Consider a sparse matrix $\mathbf{A} \in \mathbb{C}^{M \times N}$ that has only one non-zero element, and two given constant matrices $\mathbf{B}_1 \in \mathbb{C}^{M \times L}$ and $\mathbf{C}_1 \in \mathbb{C}^{N\times L}$, where $L \leq N \ll M$. We know that there exists $\mathbf{B}_2 \in \mathbb{C}^{M \times L}$ and $\mathbf{C}_2 \in \mathbb{C}^{N \times L}$ for which
$$\mathbf{A} = \mathbf{B}_1\mathbf{C}_2^* + \mathbf{B}_2\mathbf{C}_1^* + \mathbf{B}_2\mathbf{C}_2^* \:,$$
where $(\cdot)^*$ is the transpose conjucate operator. Any way to find closed-form expression for $\mathbf{B}_2$ and $\mathbf{C}_2$?
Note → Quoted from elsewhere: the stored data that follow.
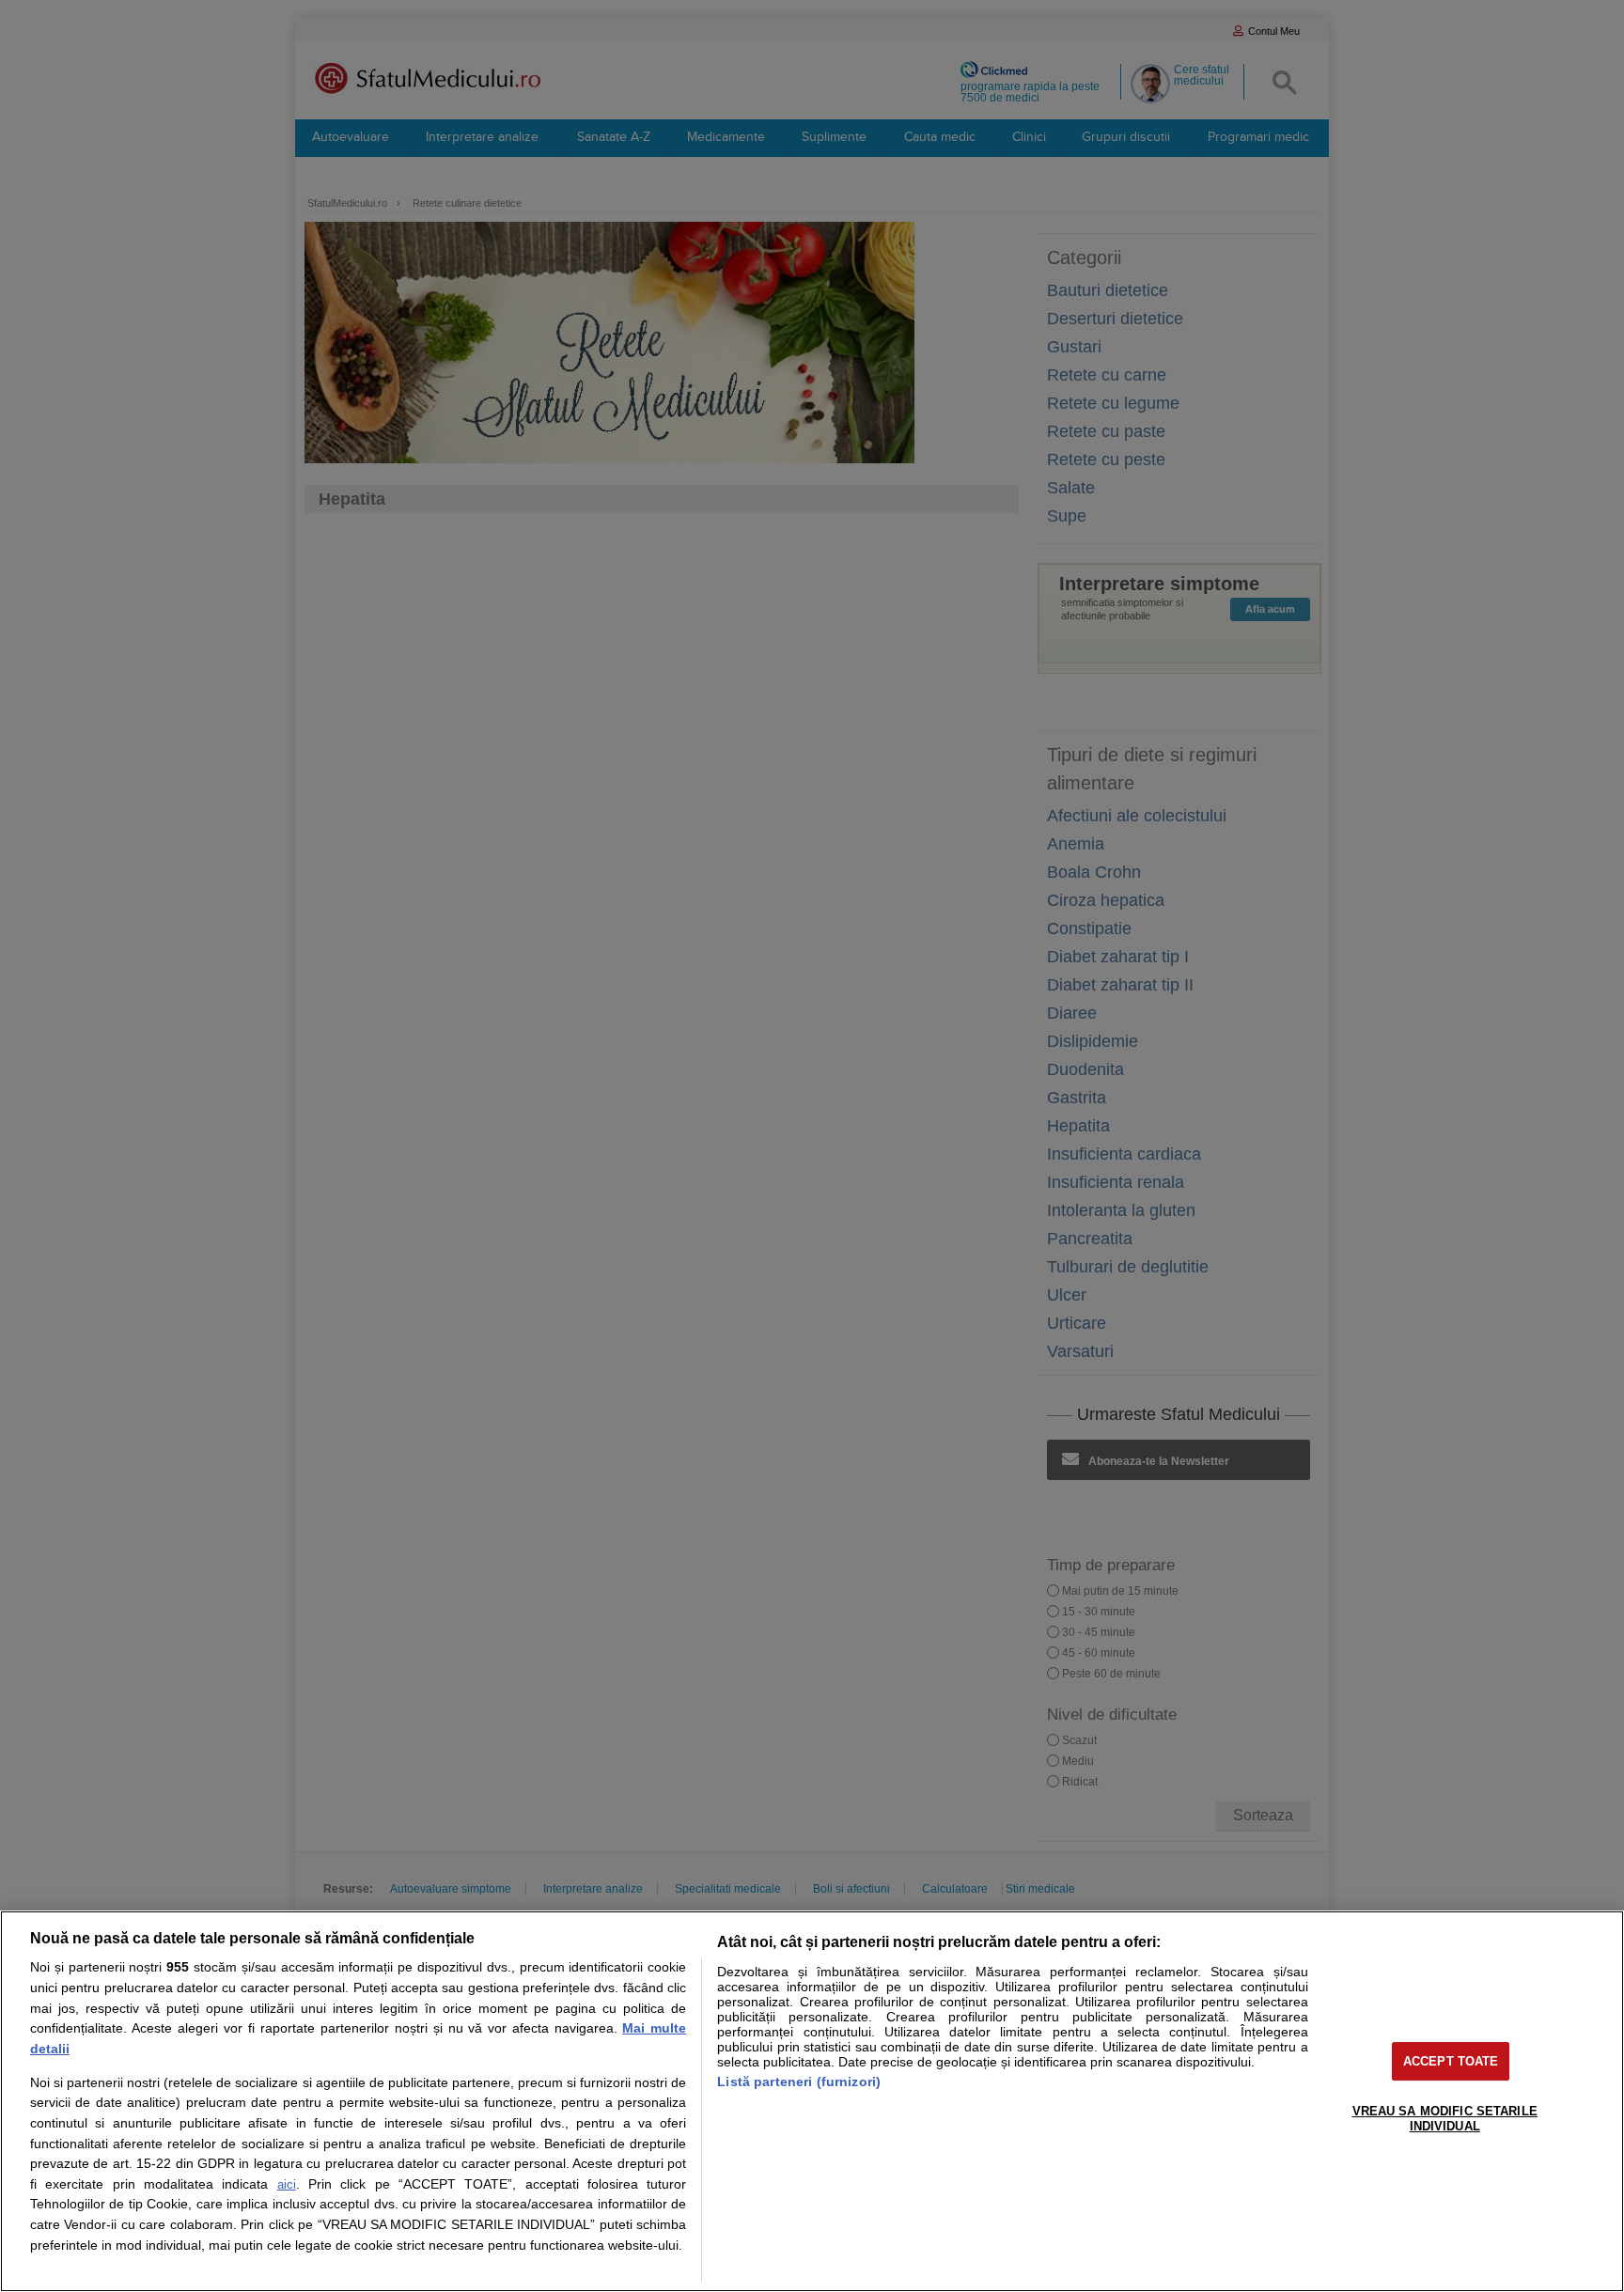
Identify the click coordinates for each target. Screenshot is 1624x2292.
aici (286, 2184)
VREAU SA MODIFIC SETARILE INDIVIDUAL (1445, 2118)
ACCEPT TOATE (1451, 2061)
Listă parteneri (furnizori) (799, 2081)
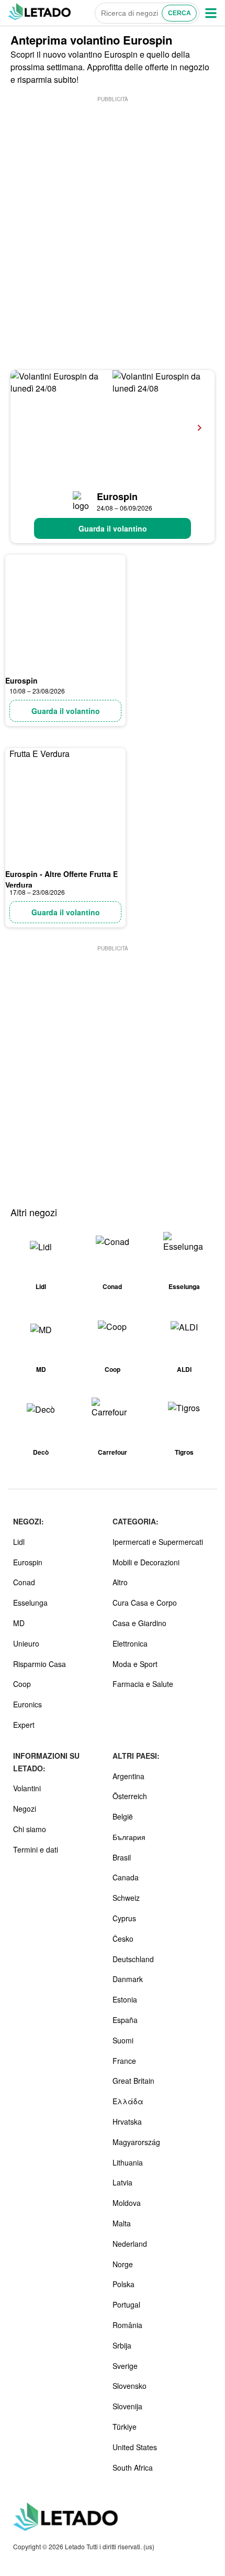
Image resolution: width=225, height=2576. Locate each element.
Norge (123, 2264)
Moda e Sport (135, 1664)
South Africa (133, 2467)
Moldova (127, 2203)
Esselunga (30, 1602)
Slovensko (130, 2385)
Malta (122, 2223)
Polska (123, 2284)
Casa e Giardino (139, 1623)
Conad (24, 1582)
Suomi (123, 2040)
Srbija (122, 2345)
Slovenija (127, 2406)
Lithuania (128, 2162)
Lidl (19, 1541)
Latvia (122, 2182)
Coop (22, 1684)
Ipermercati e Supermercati (158, 1541)
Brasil (122, 1857)
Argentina (128, 1776)
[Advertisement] (112, 217)
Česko (123, 1938)
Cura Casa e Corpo (145, 1602)
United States (135, 2447)
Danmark (128, 1979)
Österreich (130, 1796)
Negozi (24, 1808)
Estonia (125, 1999)
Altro (120, 1582)
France (124, 2060)
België (123, 1816)
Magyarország (136, 2142)
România (127, 2325)
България (129, 1837)
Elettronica (130, 1643)
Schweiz (126, 1897)
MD (19, 1623)
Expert (24, 1724)
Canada (126, 1877)
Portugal (126, 2304)
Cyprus (124, 1918)
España (125, 2020)
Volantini (27, 1788)
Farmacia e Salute (143, 1684)
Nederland (130, 2243)
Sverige (125, 2366)
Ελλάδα (128, 2101)
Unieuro (26, 1643)
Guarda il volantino (112, 528)
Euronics (27, 1704)
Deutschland (133, 1959)
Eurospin (117, 496)
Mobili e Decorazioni (146, 1562)
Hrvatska (127, 2121)
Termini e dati (35, 1849)
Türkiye (125, 2426)
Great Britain (133, 2080)
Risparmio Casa (39, 1664)
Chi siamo (29, 1829)
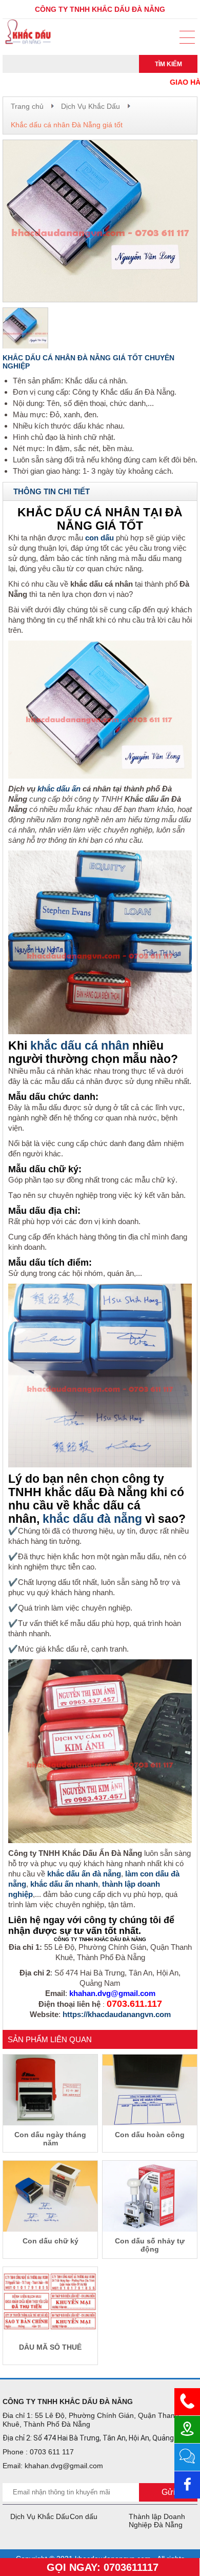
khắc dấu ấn (59, 788)
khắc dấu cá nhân (79, 1045)
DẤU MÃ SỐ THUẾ (50, 2347)
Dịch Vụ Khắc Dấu (90, 106)
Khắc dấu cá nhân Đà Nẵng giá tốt (67, 125)
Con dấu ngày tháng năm (50, 2138)
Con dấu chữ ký (50, 2241)
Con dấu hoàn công (150, 2134)
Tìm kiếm (168, 64)
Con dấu (83, 2516)
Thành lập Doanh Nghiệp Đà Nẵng (157, 2520)
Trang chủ (27, 106)
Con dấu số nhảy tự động (150, 2245)
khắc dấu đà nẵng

PS: It may be posed as an optimization problem like $$\mathrm{arg}\min_{\mathbf{B}_2,\mathbf{C}_2}~\|\mathbf{A} - \mathbf{B}_1\mathbf{C}_2^* - \mathbf{B}_2\mathbf{C}_1^* - \mathbf{B}_2\mathbf{C}_2^*\|_F^{2},$$ but it ends up being non-convex, and therefore no strong guarantee for alternating-type algorithms unless we show that a local optimal is actually a global optimal point.
Write your equation as
$$A + B_1 C_1^* = (B_1 + B_2)(C_1 + C_2)^*$$
Now the right side has rank at most $L$, but the left side could have rank $L+1$, in which case there is no solution.
EDIT: Suppose $A + B_1 C_1^* \in \mathbb C^{M \times N}$ has rank $r \le L$. Its singular value decomposition is $U \Sigma V^*$ where $U$ and $V$ are unitary and $\Sigma$ is a diagonal matrix with $r$ positive elements (which may be taken to be the first $r$) and the rest $0$. Then we may take $B_1 + B_2$ and $C_1 + C_2$ to be the first $L$ columns of $U \Sigma$ and of $V$ respectively.